◆ Written problem
Could you update the records from the line with "Collapse the Documents section" up to and including the line with "The height and width of the screenshot is (589, 747)." by swapping "smiley face" for "thumbs-up icon" and keeping everything else the same?
** Begin **
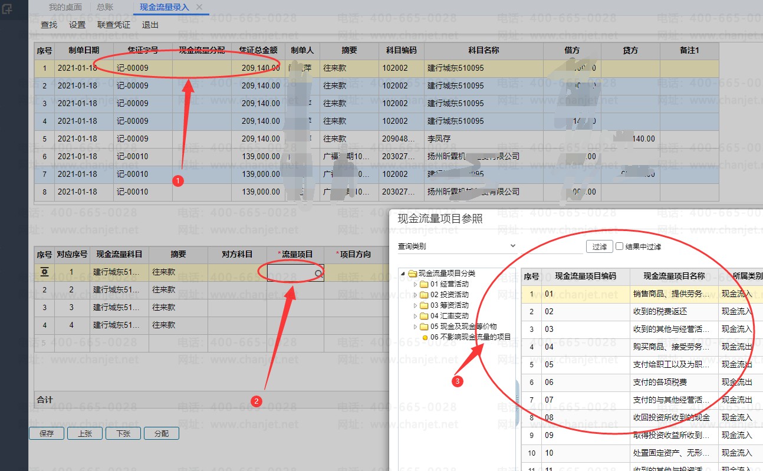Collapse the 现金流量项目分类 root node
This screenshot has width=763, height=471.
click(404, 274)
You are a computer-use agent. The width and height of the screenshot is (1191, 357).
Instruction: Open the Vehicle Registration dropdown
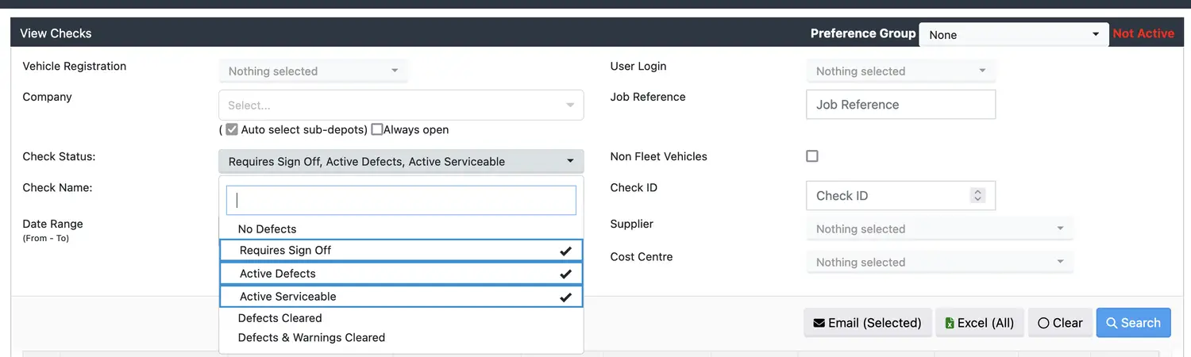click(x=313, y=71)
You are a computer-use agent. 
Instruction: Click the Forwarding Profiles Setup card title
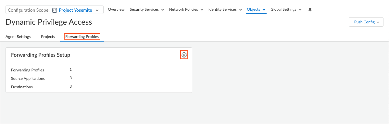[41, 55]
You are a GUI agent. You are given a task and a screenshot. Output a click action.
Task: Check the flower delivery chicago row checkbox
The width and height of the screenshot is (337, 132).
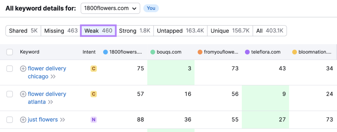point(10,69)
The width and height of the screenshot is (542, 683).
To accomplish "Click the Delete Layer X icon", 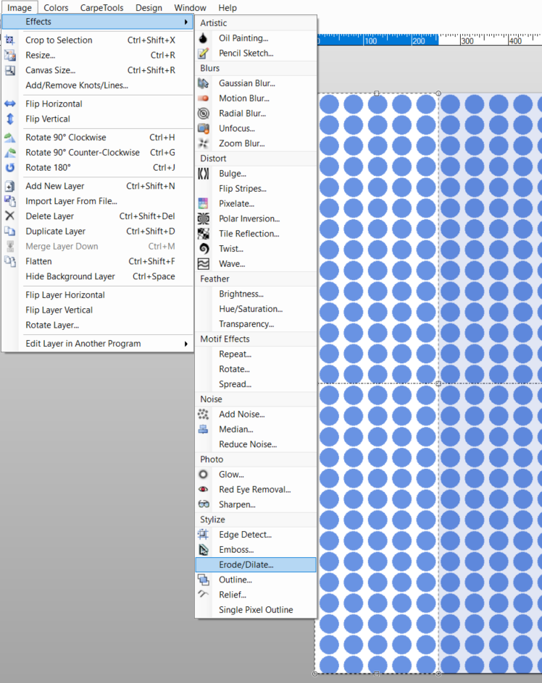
** End **
** Begin **
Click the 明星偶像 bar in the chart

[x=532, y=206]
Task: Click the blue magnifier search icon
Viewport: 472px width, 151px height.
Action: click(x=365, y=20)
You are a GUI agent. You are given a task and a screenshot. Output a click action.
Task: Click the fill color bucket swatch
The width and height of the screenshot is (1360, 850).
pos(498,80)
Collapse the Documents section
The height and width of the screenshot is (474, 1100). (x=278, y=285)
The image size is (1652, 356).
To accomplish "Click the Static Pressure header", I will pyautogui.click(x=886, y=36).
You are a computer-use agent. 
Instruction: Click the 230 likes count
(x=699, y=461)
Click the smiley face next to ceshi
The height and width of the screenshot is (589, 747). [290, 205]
** End **
** Begin **
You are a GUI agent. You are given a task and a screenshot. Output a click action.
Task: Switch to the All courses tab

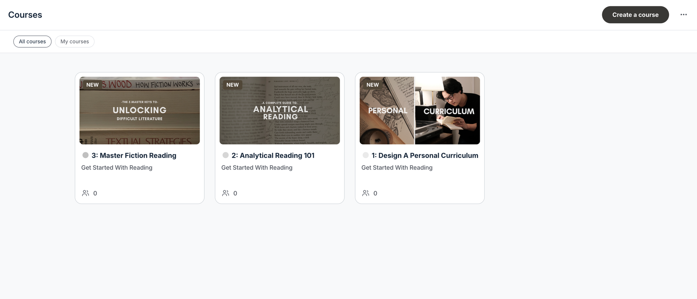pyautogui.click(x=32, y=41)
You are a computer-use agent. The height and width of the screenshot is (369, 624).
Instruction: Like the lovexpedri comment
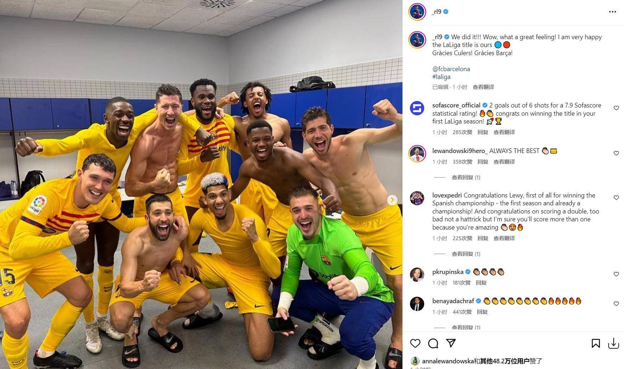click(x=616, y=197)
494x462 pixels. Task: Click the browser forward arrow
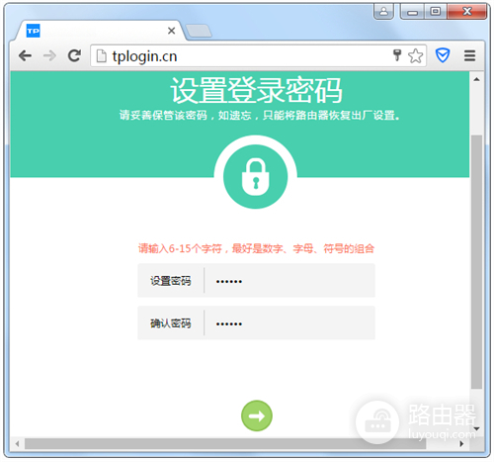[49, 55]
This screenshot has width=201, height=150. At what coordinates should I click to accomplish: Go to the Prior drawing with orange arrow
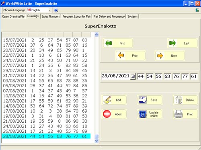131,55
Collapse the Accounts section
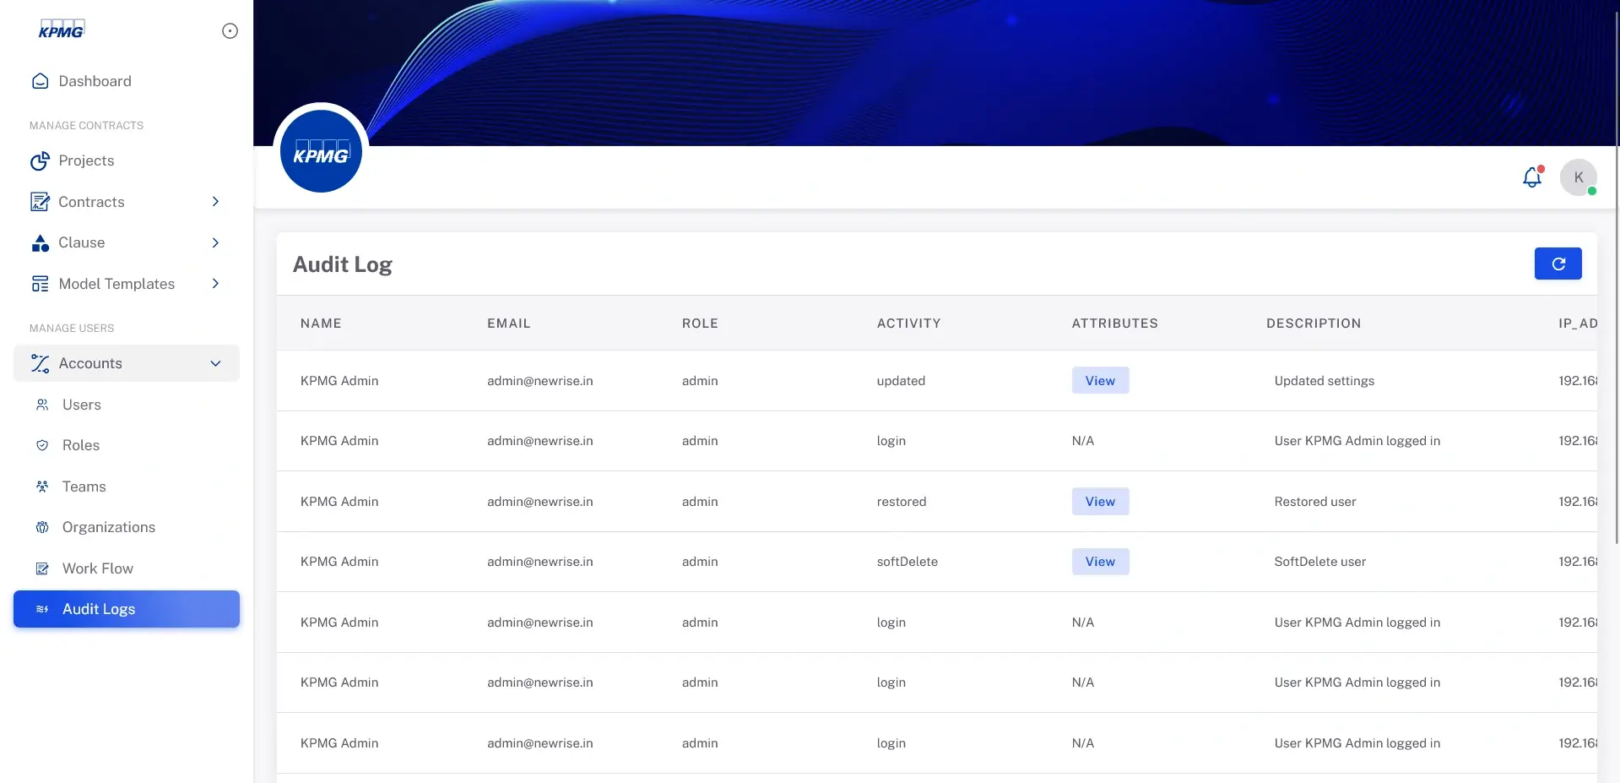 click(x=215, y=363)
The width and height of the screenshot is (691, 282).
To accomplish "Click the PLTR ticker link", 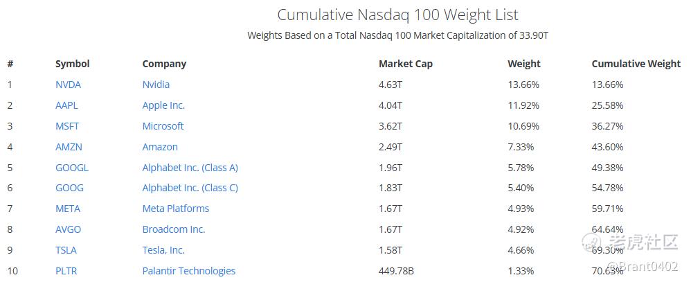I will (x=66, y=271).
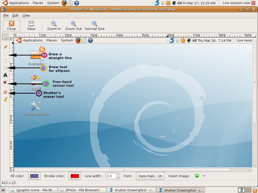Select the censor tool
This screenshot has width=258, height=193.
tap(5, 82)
** End **
◆ Reply to the task
Collapse the Documents section
The height and width of the screenshot is (474, 1100). (x=278, y=285)
The image size is (1652, 356).
To accomplish "Click the Static Pressure header", I will pyautogui.click(x=886, y=36).
You are a computer-use agent. 
Instruction: Click the 230 likes count
(x=699, y=461)
Click the thumbs-up icon next to ceshi
The height and width of the screenshot is (589, 747). [290, 205]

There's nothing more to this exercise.